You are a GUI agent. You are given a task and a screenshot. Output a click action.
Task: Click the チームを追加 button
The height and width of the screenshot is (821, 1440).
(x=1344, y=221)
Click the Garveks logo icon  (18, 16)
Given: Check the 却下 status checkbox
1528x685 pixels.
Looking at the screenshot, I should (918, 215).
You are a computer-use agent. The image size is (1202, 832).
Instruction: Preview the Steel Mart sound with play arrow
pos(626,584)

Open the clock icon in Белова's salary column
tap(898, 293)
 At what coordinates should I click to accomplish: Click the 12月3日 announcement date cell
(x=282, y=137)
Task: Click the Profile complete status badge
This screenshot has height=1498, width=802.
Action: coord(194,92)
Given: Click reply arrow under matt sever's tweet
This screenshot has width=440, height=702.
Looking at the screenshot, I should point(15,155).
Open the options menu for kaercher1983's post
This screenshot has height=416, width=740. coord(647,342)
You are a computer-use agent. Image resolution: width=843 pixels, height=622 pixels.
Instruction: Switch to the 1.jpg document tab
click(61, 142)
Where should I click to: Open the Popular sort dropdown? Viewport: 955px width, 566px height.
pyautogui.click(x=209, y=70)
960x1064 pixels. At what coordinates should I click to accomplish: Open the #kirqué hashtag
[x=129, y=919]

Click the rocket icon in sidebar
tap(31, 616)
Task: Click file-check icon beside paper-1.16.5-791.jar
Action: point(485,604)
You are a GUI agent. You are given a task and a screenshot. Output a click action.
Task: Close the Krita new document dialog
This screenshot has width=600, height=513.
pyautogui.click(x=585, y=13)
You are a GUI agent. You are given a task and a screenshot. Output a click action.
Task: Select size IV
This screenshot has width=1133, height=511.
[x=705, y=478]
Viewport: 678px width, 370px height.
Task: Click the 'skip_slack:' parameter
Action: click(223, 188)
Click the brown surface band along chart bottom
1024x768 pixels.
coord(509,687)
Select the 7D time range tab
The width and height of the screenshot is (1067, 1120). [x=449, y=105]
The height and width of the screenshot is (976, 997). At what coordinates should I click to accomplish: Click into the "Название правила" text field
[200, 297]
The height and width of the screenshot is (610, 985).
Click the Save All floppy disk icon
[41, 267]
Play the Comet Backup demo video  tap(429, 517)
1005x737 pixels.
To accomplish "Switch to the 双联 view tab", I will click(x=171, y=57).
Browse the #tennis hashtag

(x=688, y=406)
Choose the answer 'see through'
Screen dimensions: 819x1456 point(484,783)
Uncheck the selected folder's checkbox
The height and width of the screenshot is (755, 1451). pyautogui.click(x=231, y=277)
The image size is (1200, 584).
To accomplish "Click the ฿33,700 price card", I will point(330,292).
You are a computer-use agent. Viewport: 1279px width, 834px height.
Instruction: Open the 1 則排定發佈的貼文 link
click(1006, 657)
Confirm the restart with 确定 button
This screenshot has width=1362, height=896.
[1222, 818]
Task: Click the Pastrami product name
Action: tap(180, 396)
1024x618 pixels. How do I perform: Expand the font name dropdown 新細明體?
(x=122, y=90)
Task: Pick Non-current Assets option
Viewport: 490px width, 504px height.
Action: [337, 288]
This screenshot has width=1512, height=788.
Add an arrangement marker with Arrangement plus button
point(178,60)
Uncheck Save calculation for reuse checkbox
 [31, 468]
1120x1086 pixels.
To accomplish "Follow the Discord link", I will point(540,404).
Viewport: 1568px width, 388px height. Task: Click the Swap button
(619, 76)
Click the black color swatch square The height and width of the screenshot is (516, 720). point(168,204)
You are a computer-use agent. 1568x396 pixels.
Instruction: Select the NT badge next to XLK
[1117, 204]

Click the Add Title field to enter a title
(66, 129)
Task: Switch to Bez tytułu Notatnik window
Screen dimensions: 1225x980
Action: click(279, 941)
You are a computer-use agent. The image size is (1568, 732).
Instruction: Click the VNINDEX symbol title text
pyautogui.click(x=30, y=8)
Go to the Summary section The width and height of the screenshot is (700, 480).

**Directions for this task:** All of the lines above are to be restated word for word.

**Exercise output:**
You are a GUI agent. You are given a task and a screenshot. Output a click action.
Task: Click the チームを追加 button
The height and width of the screenshot is (821, 1440).
(x=1344, y=221)
Click the Garveks logo icon  (18, 16)
Given: Check the 却下 status checkbox
1528x685 pixels.
Looking at the screenshot, I should (918, 215).
You are a computer-use agent. The image size is (1202, 832).
Instruction: Preview the Steel Mart sound with play arrow
pos(626,584)

Open the clock icon in Белова's salary column
tap(898, 293)
 At what coordinates should I click to accomplish: Click the 12月3日 announcement date cell
(x=282, y=137)
Task: Click the Profile complete status badge
This screenshot has height=1498, width=802.
Action: coord(194,92)
Given: Click reply arrow under matt sever's tweet
This screenshot has width=440, height=702.
Looking at the screenshot, I should point(15,155).
Open the options menu for kaercher1983's post
This screenshot has height=416, width=740. coord(647,342)
You are a computer-use agent. Image resolution: width=843 pixels, height=622 pixels.
Instruction: Switch to the 1.jpg document tab
click(61, 142)
Where should I click to: Open the Popular sort dropdown? Viewport: 955px width, 566px height.
pyautogui.click(x=209, y=70)
960x1064 pixels. At what coordinates should I click to accomplish: Open the #kirqué hashtag
[x=129, y=919]

Click the rocket icon in sidebar
tap(31, 616)
Task: Click file-check icon beside paper-1.16.5-791.jar
Action: point(485,604)
You are a GUI agent. You are given a task and a screenshot. Output a click action.
Task: Close the Krita new document dialog
This screenshot has width=600, height=513.
pyautogui.click(x=585, y=13)
You are a GUI agent. You are given a task and a screenshot. Output a click action.
Task: Select size IV
This screenshot has width=1133, height=511.
[x=705, y=478]
Viewport: 678px width, 370px height.
Task: Click the 'skip_slack:' parameter
Action: click(223, 188)
Click the brown surface band along chart bottom
1024x768 pixels.
coord(509,687)
Select the 7D time range tab
The width and height of the screenshot is (1067, 1120). [x=449, y=105]
The height and width of the screenshot is (976, 997). At what coordinates should I click to accomplish: Click into the "Название правила" text field
[200, 297]
The height and width of the screenshot is (610, 985).
Click the Save All floppy disk icon
[41, 267]
Play the Comet Backup demo video  tap(429, 517)
1005x737 pixels.
To accomplish "Switch to the 双联 view tab", I will click(x=171, y=57).
Browse the #tennis hashtag

(x=688, y=406)
Choose the answer 'see through'
Screen dimensions: 819x1456 point(484,783)
Uncheck the selected folder's checkbox
The height and width of the screenshot is (755, 1451). pyautogui.click(x=231, y=277)
The image size is (1200, 584).
To accomplish "Click the ฿33,700 price card", I will point(330,292).
You are a computer-use agent. Viewport: 1279px width, 834px height.
Instruction: Open the 1 則排定發佈的貼文 link
click(1006, 657)
Confirm the restart with 确定 button
This screenshot has width=1362, height=896.
[1222, 818]
Task: Click the Pastrami product name
Action: tap(180, 396)
1024x618 pixels. How do I perform: Expand the font name dropdown 新細明體?
(x=122, y=90)
Task: Pick Non-current Assets option
Viewport: 490px width, 504px height.
Action: [337, 288]
This screenshot has width=1512, height=788.
Add an arrangement marker with Arrangement plus button
point(178,60)
Uncheck Save calculation for reuse checkbox
 [31, 468]
1120x1086 pixels.
To accomplish "Follow the Discord link", I will point(540,404).
Viewport: 1568px width, 388px height. Task: Click the Swap button
(619, 76)
Click the black color swatch square The height and width of the screenshot is (516, 720). point(168,204)
You are a computer-use agent. 1568x396 pixels.
Instruction: Select the NT badge next to XLK
[1117, 204]

Click the Add Title field to enter a title
(66, 129)
Task: Switch to Bez tytułu Notatnik window
Screen dimensions: 1225x980
Action: click(279, 941)
You are a computer-use agent. The image size is (1568, 732).
Instruction: Click the VNINDEX symbol title text
pyautogui.click(x=30, y=8)
Go to the Summary section The width and height of the screenshot is (700, 480).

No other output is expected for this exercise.